**HOW TO COMPLETE THIS TASK:**
Pick every line from the data that holds the word "Dlouhá".

== SUPPLIED MATERIAL

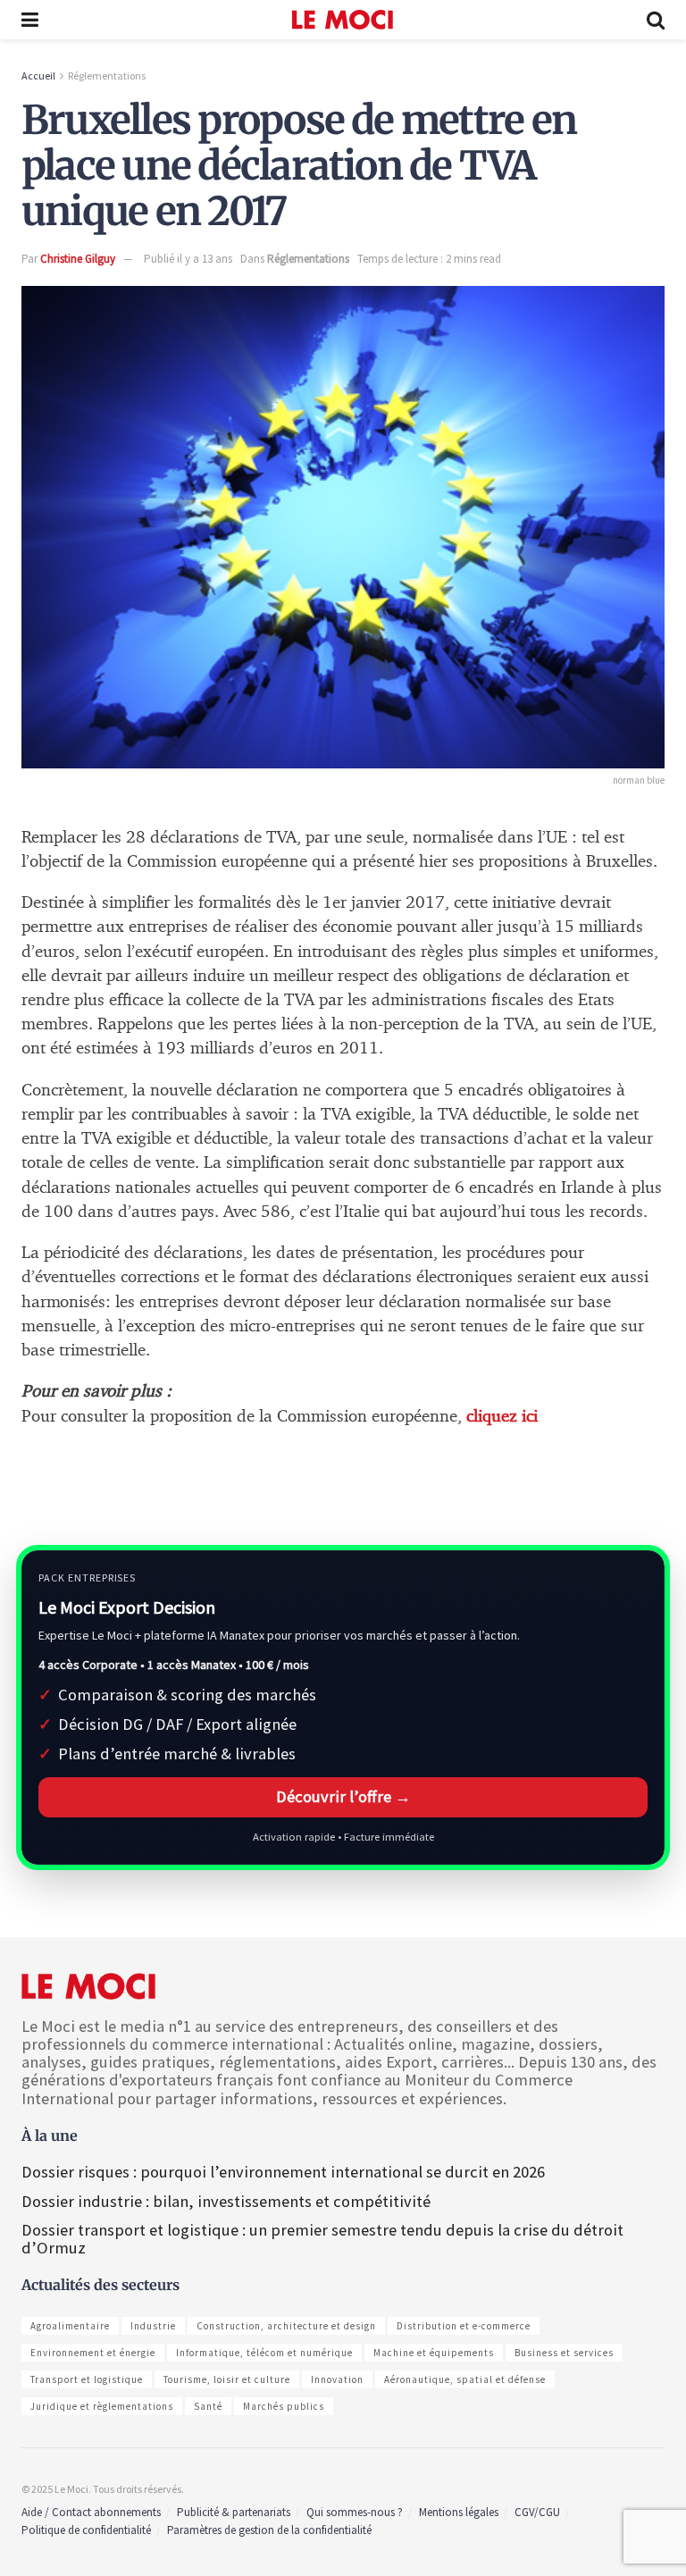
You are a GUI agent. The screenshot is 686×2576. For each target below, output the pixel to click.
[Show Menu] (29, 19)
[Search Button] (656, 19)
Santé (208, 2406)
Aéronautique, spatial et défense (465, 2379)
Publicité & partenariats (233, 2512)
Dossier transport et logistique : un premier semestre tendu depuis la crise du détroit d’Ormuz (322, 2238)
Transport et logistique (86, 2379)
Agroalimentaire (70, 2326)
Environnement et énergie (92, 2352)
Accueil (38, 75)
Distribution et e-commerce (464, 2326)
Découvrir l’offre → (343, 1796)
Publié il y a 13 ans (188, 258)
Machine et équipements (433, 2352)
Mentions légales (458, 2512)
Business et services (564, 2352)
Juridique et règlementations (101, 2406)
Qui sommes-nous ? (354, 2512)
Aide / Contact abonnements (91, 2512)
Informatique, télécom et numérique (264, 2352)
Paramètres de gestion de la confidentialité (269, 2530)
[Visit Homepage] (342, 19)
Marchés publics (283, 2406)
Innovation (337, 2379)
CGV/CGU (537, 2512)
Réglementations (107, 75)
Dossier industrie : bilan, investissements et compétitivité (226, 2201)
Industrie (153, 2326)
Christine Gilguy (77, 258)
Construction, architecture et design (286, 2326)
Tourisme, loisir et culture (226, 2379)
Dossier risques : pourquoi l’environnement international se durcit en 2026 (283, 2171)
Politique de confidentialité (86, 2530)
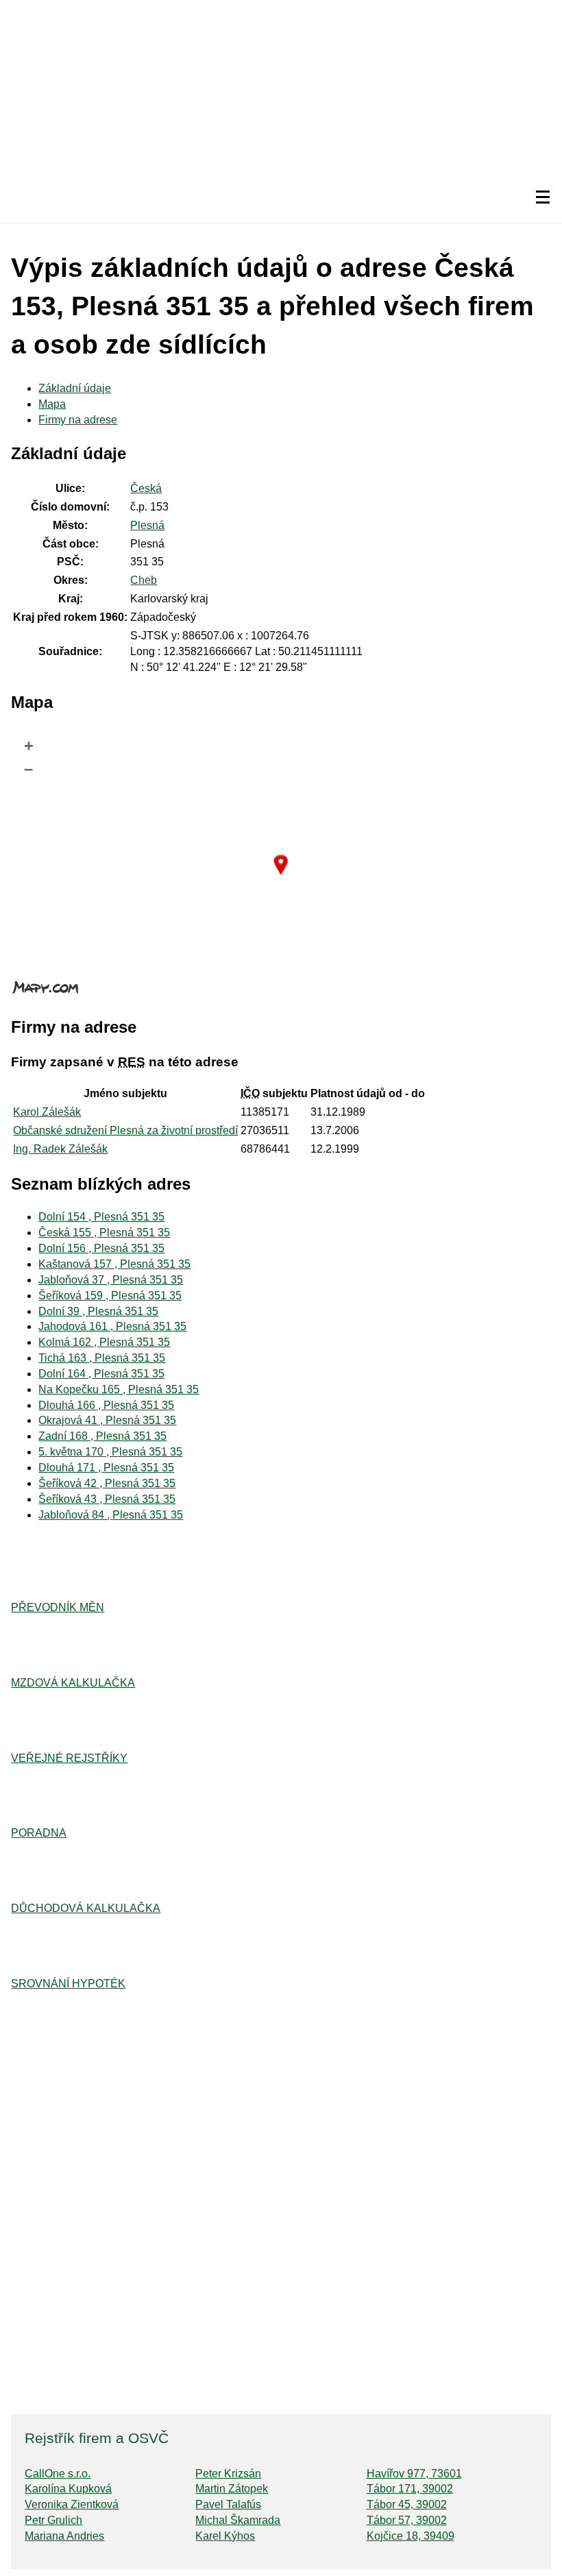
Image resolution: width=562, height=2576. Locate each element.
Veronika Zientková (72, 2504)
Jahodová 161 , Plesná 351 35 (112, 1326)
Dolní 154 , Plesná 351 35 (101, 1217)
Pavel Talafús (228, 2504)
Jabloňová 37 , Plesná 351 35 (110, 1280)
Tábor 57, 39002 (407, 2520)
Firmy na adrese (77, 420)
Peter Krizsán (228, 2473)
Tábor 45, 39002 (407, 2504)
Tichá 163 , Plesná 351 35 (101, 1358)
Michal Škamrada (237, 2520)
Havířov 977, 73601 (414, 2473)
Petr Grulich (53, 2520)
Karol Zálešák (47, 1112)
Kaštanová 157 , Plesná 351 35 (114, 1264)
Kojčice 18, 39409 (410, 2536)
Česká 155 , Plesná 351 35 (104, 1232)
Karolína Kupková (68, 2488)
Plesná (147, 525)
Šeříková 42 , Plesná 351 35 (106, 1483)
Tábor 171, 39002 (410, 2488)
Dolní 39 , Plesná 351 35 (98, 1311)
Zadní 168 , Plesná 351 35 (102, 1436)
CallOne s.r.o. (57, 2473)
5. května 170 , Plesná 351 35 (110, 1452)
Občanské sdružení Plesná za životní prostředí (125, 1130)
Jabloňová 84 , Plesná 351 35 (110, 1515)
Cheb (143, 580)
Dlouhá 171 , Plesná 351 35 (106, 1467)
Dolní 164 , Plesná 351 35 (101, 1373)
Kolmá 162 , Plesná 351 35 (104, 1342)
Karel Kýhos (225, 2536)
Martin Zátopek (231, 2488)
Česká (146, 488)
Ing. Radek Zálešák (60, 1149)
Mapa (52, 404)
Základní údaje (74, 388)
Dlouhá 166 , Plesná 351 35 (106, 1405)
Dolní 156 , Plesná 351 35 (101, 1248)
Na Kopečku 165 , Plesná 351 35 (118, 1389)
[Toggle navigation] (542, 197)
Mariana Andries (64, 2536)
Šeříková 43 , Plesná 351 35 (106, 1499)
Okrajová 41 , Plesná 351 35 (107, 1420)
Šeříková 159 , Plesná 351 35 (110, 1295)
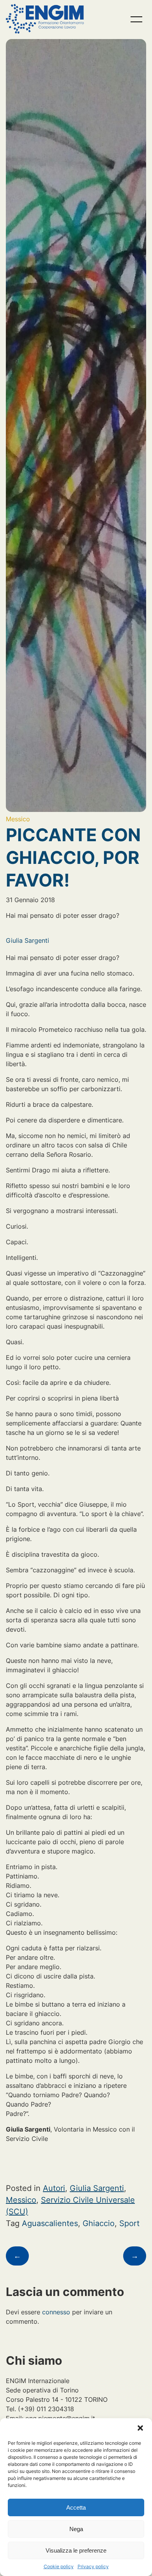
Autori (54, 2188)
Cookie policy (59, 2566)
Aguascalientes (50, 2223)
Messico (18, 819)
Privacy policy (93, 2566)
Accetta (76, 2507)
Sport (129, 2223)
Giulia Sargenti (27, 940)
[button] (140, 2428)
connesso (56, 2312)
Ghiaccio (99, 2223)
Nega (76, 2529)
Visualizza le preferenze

====

**EXERCISE RESULT:**
Dlouhá 171 , Plesná 351 35 (106, 1467)
Dlouhá 166 , Plesná 351 35 (106, 1405)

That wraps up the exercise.